Trouble reproducing baseline results

Hi there! First of all, I think the paper is really interesting. Second, I appreciate that this is one of the only open-sourced repos I can find that provides training code for the NIH dataset and uses the official train-test split.

I am trying to independently reproduce the DenseNet121 baseline you provide in the paper (over 0.82 AUROC with augmentation), and not really coming close. I am using the exact same data splits as you, but have written my own training and model definition scripts; I am still using pre-trained ImageNet weights provided by torchvision and, as far as I can tell, all the same hyperparameters and preprocessing steps as you have.

I've tried unweighted cross-entropy, class-weighted cross-entropy, heavy augmentation (including elastic deformations, cutout, etc.), light augmentation (e.g., just random crop to 224 and horizontal flip), using 14 classes, using 15 classes (considering "No Finding" to be another output class). No matter what I've tried, I see rather quick convergence and overfitting (best validation loss achieved no later than epoch 7), and the highest validation AUROC I've seen is 0.814. This is considerably lower than the 0.839 validation AUROC you report in Table 2 for BL5-DenseNet121. The absolute best test set results I've achieved with a DenseNet121 architecture is 0.807 AUROC with 8x test-time augmentation.

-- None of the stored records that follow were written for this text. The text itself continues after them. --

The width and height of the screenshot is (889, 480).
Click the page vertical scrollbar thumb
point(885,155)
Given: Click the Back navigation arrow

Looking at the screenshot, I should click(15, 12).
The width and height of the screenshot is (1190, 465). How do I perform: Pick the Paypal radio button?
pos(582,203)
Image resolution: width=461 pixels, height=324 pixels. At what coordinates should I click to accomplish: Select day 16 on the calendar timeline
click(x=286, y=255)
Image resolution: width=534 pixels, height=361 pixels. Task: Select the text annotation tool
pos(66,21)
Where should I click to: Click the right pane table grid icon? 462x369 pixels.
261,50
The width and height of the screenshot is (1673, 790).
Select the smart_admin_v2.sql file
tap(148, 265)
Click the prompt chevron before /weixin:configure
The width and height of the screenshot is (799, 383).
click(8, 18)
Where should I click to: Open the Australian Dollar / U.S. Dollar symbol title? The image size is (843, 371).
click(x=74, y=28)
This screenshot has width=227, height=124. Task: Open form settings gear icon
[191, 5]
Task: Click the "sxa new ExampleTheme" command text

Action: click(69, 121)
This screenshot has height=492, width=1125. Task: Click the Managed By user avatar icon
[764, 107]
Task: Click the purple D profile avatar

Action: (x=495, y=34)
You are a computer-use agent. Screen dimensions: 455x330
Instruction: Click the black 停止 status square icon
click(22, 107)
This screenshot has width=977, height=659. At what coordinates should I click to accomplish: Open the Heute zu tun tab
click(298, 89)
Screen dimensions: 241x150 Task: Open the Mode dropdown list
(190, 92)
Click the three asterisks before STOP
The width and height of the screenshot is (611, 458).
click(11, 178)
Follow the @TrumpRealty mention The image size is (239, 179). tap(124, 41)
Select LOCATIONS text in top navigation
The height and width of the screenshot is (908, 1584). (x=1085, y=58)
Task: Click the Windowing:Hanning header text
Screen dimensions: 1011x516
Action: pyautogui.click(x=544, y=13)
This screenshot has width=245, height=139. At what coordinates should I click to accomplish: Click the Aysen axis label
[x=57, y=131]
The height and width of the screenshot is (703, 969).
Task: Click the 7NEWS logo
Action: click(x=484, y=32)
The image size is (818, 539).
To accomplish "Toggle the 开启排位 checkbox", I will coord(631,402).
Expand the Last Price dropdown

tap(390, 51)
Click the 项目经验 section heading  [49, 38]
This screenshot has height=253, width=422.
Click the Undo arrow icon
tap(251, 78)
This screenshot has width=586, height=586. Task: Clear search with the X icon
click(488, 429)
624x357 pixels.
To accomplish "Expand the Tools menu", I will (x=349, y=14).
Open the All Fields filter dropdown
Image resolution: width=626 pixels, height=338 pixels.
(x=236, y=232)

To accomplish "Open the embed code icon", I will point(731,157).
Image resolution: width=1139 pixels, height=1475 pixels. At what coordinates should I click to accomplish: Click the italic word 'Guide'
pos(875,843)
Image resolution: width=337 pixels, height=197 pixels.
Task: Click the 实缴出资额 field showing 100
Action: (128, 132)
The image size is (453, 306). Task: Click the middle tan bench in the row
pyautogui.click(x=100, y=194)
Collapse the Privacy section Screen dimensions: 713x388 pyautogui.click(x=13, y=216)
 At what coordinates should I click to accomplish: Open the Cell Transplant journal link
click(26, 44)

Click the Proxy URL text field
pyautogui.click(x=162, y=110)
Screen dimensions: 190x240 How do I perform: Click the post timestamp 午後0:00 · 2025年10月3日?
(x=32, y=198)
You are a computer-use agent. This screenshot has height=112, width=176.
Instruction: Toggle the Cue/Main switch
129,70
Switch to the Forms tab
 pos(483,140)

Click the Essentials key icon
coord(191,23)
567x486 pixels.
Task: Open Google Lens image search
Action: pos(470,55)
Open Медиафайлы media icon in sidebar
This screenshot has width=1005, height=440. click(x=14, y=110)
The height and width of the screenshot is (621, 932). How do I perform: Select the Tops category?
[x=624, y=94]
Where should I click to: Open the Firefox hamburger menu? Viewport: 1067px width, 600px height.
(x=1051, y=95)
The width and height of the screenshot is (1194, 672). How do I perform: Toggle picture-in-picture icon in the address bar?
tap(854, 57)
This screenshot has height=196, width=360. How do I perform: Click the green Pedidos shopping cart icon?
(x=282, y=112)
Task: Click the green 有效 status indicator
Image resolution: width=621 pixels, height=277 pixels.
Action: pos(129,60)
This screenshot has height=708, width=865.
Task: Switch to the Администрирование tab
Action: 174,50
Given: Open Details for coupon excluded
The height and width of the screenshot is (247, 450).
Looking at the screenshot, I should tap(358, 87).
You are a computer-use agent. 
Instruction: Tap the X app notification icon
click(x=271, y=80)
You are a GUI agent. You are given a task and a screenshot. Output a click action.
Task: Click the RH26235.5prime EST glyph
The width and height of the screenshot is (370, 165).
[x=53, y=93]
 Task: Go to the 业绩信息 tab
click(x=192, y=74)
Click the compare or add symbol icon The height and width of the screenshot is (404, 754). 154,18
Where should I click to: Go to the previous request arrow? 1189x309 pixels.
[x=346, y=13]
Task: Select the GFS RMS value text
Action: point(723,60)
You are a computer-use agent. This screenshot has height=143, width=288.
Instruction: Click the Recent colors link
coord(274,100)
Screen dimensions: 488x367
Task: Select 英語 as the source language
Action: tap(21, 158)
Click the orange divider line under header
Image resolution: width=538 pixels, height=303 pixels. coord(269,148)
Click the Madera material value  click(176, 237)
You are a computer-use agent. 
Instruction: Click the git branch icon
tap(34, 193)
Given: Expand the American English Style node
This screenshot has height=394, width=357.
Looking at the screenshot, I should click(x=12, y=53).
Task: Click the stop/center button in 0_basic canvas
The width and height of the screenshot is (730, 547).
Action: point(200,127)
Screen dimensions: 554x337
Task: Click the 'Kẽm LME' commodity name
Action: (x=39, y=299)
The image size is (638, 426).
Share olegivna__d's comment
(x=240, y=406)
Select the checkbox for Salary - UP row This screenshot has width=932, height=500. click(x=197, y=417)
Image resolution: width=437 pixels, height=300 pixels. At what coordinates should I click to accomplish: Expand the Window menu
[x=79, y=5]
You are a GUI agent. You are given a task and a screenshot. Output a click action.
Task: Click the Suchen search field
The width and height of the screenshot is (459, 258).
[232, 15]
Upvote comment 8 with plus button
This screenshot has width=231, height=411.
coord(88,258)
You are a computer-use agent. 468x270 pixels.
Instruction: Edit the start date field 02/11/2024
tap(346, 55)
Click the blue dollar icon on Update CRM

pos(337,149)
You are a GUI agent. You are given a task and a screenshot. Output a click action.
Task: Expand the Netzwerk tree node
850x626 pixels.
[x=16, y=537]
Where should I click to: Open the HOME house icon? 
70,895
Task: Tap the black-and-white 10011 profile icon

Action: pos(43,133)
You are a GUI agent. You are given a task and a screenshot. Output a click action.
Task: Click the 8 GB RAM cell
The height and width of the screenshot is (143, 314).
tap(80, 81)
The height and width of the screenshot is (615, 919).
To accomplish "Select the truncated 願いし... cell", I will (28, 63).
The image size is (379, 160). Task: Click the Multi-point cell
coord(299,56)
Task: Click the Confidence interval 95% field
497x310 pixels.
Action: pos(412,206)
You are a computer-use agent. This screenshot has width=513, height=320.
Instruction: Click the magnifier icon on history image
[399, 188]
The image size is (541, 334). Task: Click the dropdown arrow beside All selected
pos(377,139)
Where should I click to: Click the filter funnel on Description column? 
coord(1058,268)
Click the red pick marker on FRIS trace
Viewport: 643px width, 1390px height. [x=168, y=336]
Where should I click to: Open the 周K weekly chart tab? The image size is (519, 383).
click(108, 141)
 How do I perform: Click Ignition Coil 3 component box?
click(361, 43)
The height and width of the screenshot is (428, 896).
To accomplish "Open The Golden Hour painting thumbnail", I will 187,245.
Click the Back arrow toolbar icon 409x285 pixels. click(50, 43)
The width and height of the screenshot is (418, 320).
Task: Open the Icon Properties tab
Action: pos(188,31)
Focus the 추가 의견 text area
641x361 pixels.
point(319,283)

I'm pretty puzzled by this because I don't think random variation in training or minor implementation differences should cause a >0.015-point drop in AUROC... Of course there are a million potential sources for this difference, but maybe you can help me pinpoint it.

For your final models, did you use 14 or 15 classes? Also, would you be able to provide any sort of training/learning curve showing loss or AUROC vs. # epochs? I am suspicious of how quickly my baseline models are converging, and am wondering how my training trajectories compare to yours.